El sube y baja de la fama y popularidad de los actores de Hollywood debe de ser como la paridad del dólar: la mayoría de la gente no lo entiende, y sólo los expertos pueden explicar las razones.

De Antonio Banderas se sabe que es un actor segundón, bueno solamente para los papeles de latino conquistador. Y Meg Ryan, bueno, con ella nunca supe qué pasó desde que la dejó Dennis Quaid.

“El nuevo novio de mi Mamá”, que bien podría ser una película mexicana, por sus lugares comunes, clichés e insulso sentido del humor, no es una película mala, pero de ahí a instalarla en el cerrado círculo de buenas películas, hay un buen trecho.

Meg Ryan es Marty, una gorda cuarentona que cae en cuenta de que el físico lo es todo en la vida, y decide ponerse a dieta, y salir con cuanto hombre se le antoje. En tanto, su hijo, se convierte en agente del FBI. Luego, ambos conocen a Tommy (Banderas), un ladrón de piezas de arte, que también se roba el corazón de la madre del muchacho.
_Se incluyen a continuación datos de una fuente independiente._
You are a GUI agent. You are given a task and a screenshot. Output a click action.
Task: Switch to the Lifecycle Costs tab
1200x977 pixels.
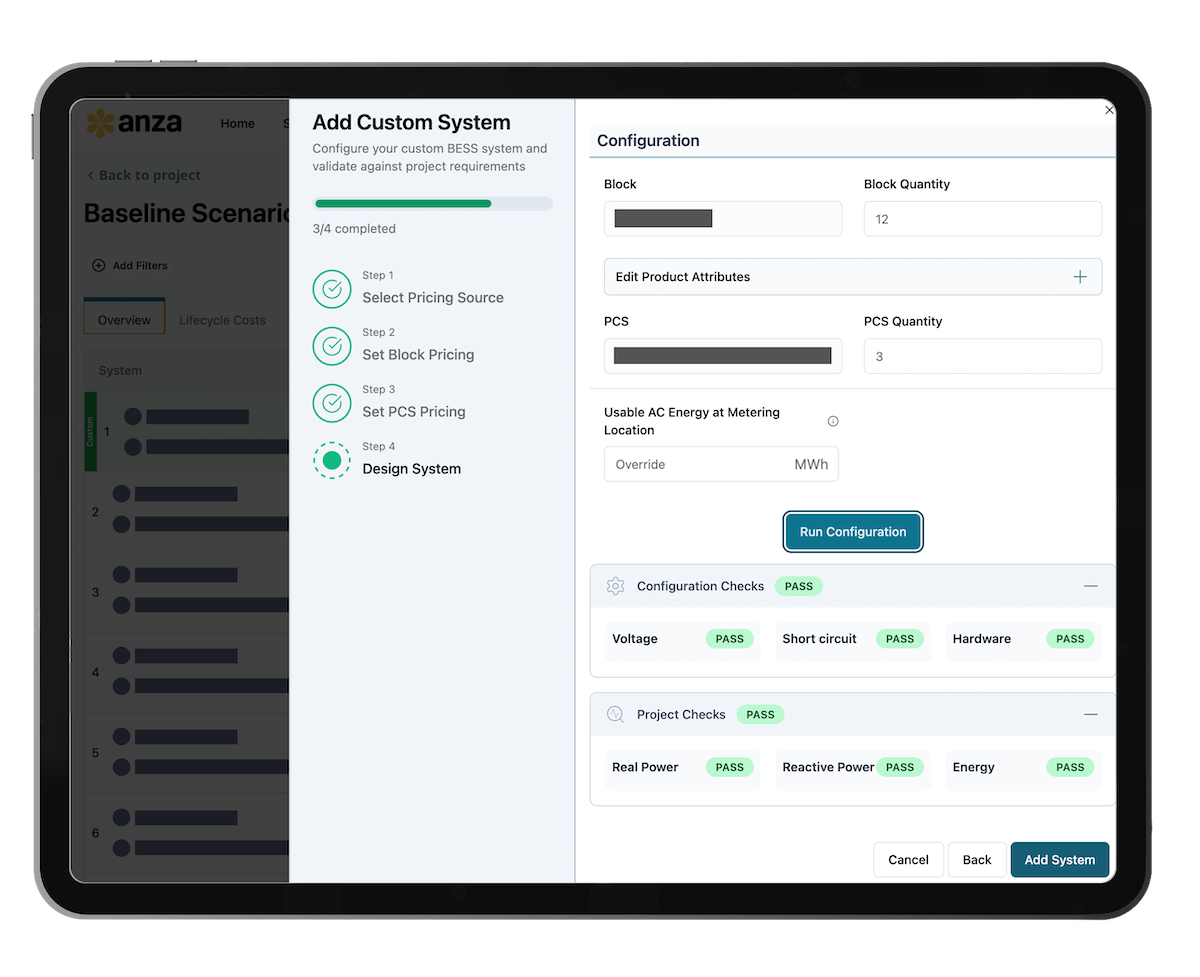click(x=222, y=320)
Luego de eso, ya sabrá, enredos, situaciones poco cómicas exageradas al máximo y un ritmo semilento que no lleva a ningún lado.

Caí en cuenta de lo avejentada que luce Meg Ryan. Y vaya: hace 19 años que brincó al estrellato con "Harry y Sally", la genial obra de Rob Reiner, en la cual George Gallo hace un ligero guiño de homenaje: ella tiene un intento de orgasmo en una silla de masajes shiatsu, casi como ella lo hizo (de manera fingida) en un restorán, en una de las escenas más cómicas del celuloide.

Aparte del fingidísimo romance entre el hispano y la rubia, la cinta no trae nada: son las pequeñas tribulaciones de una madre, a quien todos le dicen que es muy ardiente, y su hijo, quien también carga con su dosis emocional por la ausencia de una figura paterna, y la soledad de su trabajo como agente del
FBI.

“Me siento vacía y tonta”, dice la Ryan en cierta parte de la cinta, cerca del predecible clímax. Y vaya, cómo no hacerle caso: repite casi con papel calca su papel que la hizo famosa. Se queda instalada en la mujer dulce y sexy, débil y necesitada de un hombre que la fortifique. Y claro, para eso, los latinos nos pintamos solos, o por lo menos, en el guión de George Gallo.

Colin Hanks tiene el carisma de su padre, pero necesita de cintas como "Orange County" para demostrarlo. Selma Blair aparece como un muy bonito adorno, que en eso se queda instalado.

Entonces, "El Nuevo Novio de mi Mamá" se queda a medias en todo. Causa gracia, sí, pero nada para recordar. No memoricé un sólo chiste de la película. y ese es el veredicto: es una película totalmente olvidable.